■ EXERCISE PROMPT
Each line below with the string "width" should be copied.

■ Dataset entries
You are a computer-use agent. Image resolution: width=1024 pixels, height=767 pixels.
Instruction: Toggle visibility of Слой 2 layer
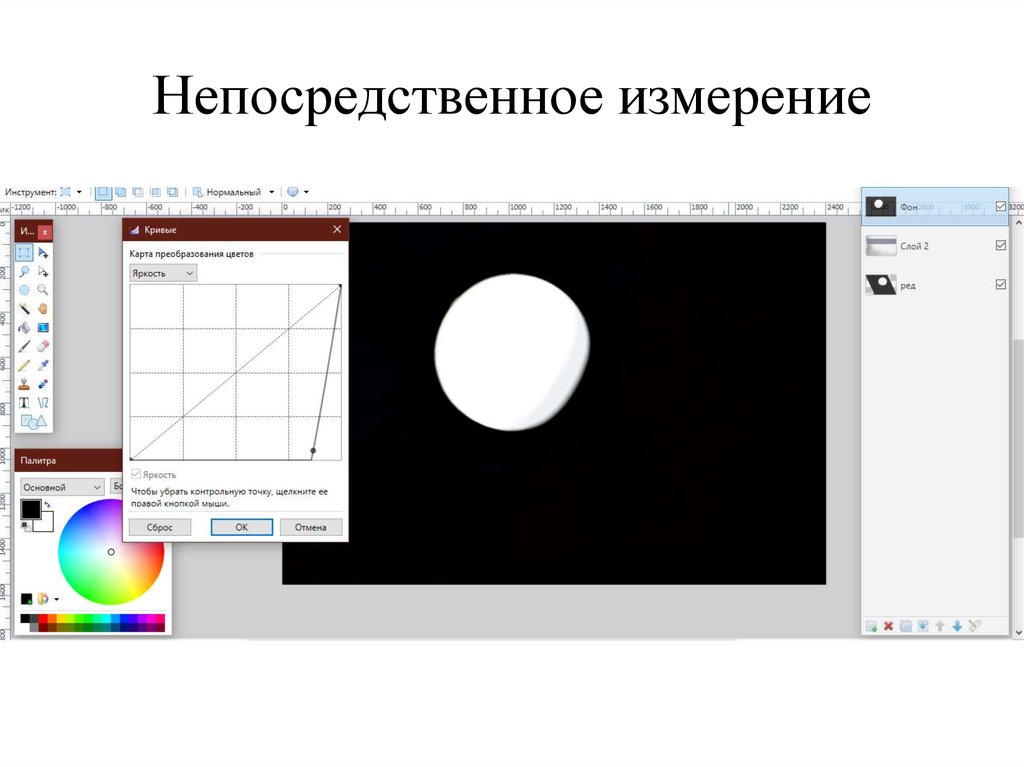click(1001, 245)
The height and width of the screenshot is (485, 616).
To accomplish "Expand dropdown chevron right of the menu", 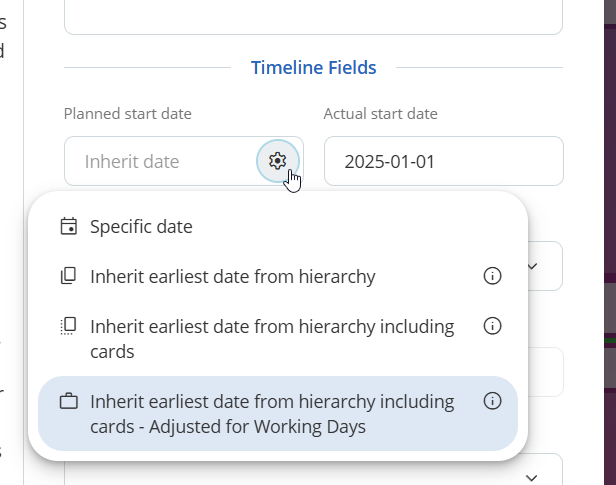I will tap(532, 266).
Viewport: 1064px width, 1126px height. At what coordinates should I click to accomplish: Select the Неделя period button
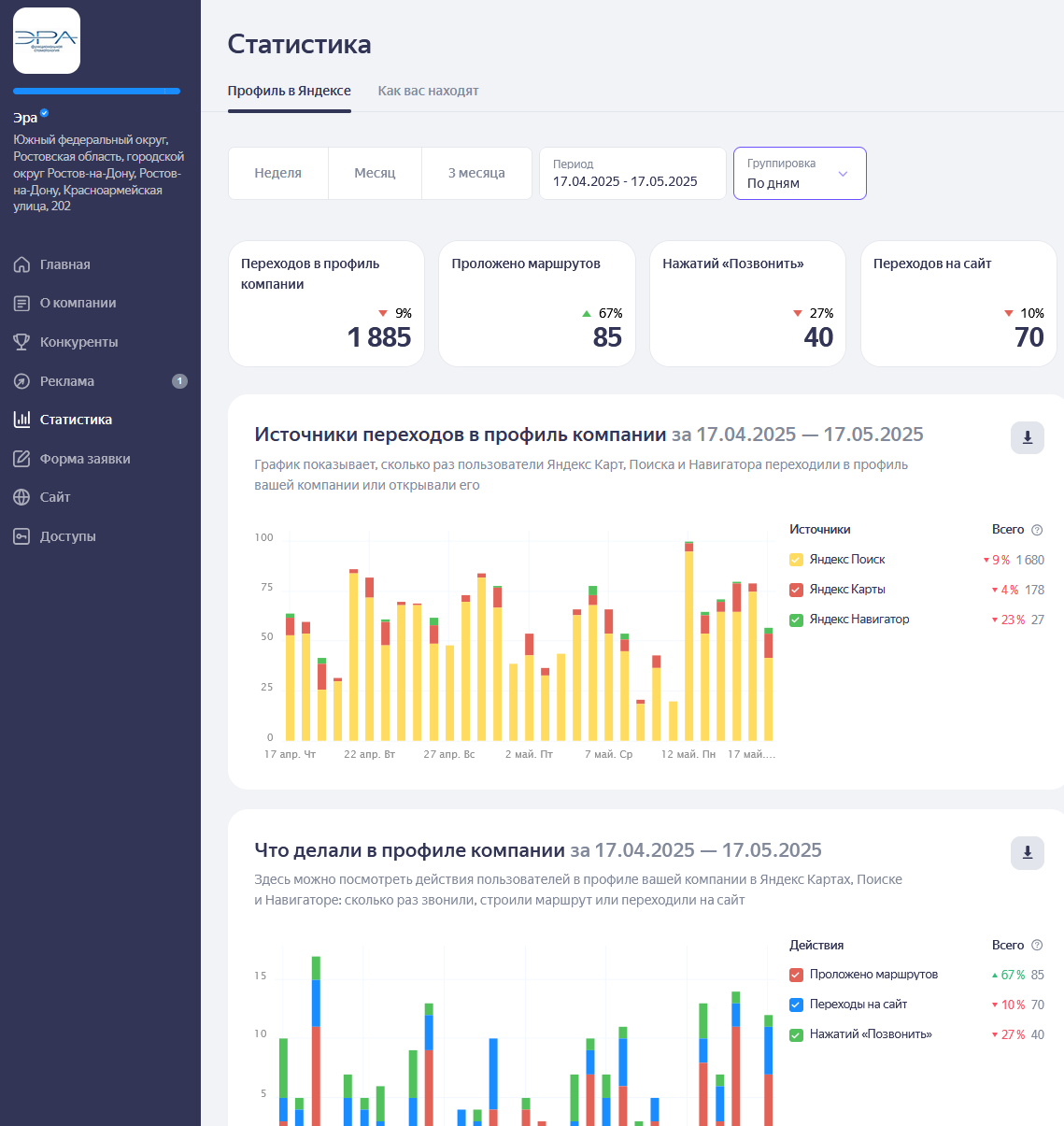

■ ANSWER TO THE EXERCISE
You are a computer-use agent. Image resolution: width=1024 pixels, height=767 pixels.
The height and width of the screenshot is (485, 616).
Viewport: 1064px width, 1126px height. At what coordinates should I click to accomplish: Select the Неделя period button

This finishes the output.